In Fig. 8, the mean squared error (MSE) of the I/Q prediction is plotted against the normalized sampling period \(\Delta t f_{\rm m}\) for a fixed history length of the Wiener filter and the LOS estimator. Although the MSE is not suitable to describe the outage prediction performance directly, it can be used as a performance indicator. Generally speaking, the higher the error of the I/Q prediction, the worse the outage prediction performance after comparing the predicted I/Q channel coefficient with the threshold \(|h^\prime _\text {min}|\). When looking at the curves in Fig. 8, it can be seen that very small as well as very large sampling periods do not perform well for the investigated SNRs and K factors. For a fixed history length, very small sampling periods \(\Delta t\) result in the observation not spanning enough to capture the continuous variation of the fading. Similarly, very large sampling periods \(\Delta t\), which are greater than the coherence time, lead to uncorrelated observations. According to the popular rule of thumb from [6], the coherence time \(t_\text {coh}\) can be approximated as \(t_\text {coh} = \frac{0.423}{f_{\rm m}}\), which is close to the point in Fig. 8 where the MSE begins to rise steeply. In all cases, a long plateau of the MSE can be observed, where a wide range of sampling periods \(\Delta t\) perform almost equally well. In case of a small SNR of 10 dB and especially for Rayleigh fading (\(K=0\)), a clear optimum for the sampling period arises. For practical systems, a sampling period between this optimum and the coherence time could be chosen. The choice of the sampling period is a trade-off: For scheduling purposes, large sampling periods unavoidably lead to large prediction horizons, which generally lead to worse prediction performance than short-term predictions. On the other hand, small sampling periods imply that training signals need to be sent more frequently. This, however, has a negative impact on the efficiency of the communications system and the number of users which can be allocated to send these training signals. For numerical evaluation, we settled on a normalized sampling period of \(\Delta t f_{\rm m} = {0.05}\). This equals a sampling period of \(\Delta t = {5}\,\mathrm{ms}\) in the AGV use case described in Sect. 7.1.

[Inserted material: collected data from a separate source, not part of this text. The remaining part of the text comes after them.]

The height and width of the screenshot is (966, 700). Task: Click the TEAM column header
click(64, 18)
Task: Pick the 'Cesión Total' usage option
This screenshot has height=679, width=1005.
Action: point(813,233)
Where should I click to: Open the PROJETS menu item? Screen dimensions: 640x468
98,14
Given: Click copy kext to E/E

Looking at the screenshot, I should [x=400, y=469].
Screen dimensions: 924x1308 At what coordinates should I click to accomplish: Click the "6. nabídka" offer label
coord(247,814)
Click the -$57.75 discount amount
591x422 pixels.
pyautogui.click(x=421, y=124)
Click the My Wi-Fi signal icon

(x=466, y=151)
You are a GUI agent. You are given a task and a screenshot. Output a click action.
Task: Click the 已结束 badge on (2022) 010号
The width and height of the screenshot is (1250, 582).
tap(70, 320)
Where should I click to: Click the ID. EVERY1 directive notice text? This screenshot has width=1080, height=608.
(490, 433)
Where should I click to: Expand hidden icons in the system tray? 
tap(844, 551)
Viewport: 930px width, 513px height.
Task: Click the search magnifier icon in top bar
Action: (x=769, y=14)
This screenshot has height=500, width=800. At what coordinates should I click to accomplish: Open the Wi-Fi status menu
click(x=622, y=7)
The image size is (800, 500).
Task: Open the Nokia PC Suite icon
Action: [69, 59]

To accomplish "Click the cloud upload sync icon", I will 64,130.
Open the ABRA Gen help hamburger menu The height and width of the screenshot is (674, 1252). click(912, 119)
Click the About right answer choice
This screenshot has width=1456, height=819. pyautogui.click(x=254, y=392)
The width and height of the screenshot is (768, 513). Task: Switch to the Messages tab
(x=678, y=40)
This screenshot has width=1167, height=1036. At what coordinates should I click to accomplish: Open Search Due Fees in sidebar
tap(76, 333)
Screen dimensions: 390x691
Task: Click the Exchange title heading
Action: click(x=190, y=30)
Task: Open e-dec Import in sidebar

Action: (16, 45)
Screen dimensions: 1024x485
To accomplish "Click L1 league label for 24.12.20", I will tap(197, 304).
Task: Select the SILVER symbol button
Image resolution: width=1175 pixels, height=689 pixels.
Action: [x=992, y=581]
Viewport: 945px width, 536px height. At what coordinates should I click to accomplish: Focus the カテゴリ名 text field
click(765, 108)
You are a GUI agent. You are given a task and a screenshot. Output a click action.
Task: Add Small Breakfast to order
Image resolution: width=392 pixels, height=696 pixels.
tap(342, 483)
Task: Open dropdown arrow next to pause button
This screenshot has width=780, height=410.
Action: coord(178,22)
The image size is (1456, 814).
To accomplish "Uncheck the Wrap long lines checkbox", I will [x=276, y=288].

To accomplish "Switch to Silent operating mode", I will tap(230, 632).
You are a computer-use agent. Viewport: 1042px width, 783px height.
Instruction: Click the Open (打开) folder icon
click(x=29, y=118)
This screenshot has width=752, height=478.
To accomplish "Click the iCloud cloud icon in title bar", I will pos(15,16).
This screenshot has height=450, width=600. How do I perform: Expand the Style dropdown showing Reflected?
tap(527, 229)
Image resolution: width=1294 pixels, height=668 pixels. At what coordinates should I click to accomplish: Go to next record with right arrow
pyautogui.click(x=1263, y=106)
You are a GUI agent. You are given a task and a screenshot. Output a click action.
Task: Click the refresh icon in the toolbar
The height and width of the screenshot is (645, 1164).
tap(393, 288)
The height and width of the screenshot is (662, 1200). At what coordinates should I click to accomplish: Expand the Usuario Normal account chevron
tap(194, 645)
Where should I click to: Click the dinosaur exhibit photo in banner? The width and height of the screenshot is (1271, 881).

7.2.2 Wiener filter history length

In Fig. 9, the Wiener filter history length M is investigated. Throughout all curves, an increase in the history length M results in a reduction in the MSE. This is intuitive as adding more information to the estimation will not lead to degradation. However, the performance gain lowers with increasing M, which is also intuitive as recent samples carry more information about the future channel state compared to outdated samples. However, in the case of a very low K factor of \(K=0\), high values of M still improve the performance. For higher K factors, as the LOS component dominates the NLOS component, the curves become more flat even for small Wiener filter history lengths M. Since the Wiener filter is responsible for the NLOS prediction, the choice of M becomes less relevant for these high K factors. A good rule of thumb is to choose M such that \(M \Delta t\) is larger than the coherence time. Throughout our numerical evaluation, we settle for a Wiener filter history length of \(M=25\).

7.2.3 LOS estimation history length

Finally, in Fig. 10 the MSE is plotted for different history lengths of the LOS estimator N. Similar to the history length of the Wiener filter M, high values of N are beneficial for the performance of the predictor. Again, the steepness of the curves decreases with rising N, thus, after a certain value the increase in N does not lead to a significant performance increase anymore. Due to complexity minimization, N should be kept as low as possible as the calculation of the FFT is required in (25). For numerical evaluation of the Rician fading case, we settled for \(N=128\).

7.3 Numerical evaluation

With the scenario from Sect. 7.1 and the predictor parameters from Sect. 7.2, the prediction schemes can be evaluated numerically. In the following, we conduct the evaluation for the Rayleigh fading outage predictor and the Rician fading outage predictor separately as they have different feature sets.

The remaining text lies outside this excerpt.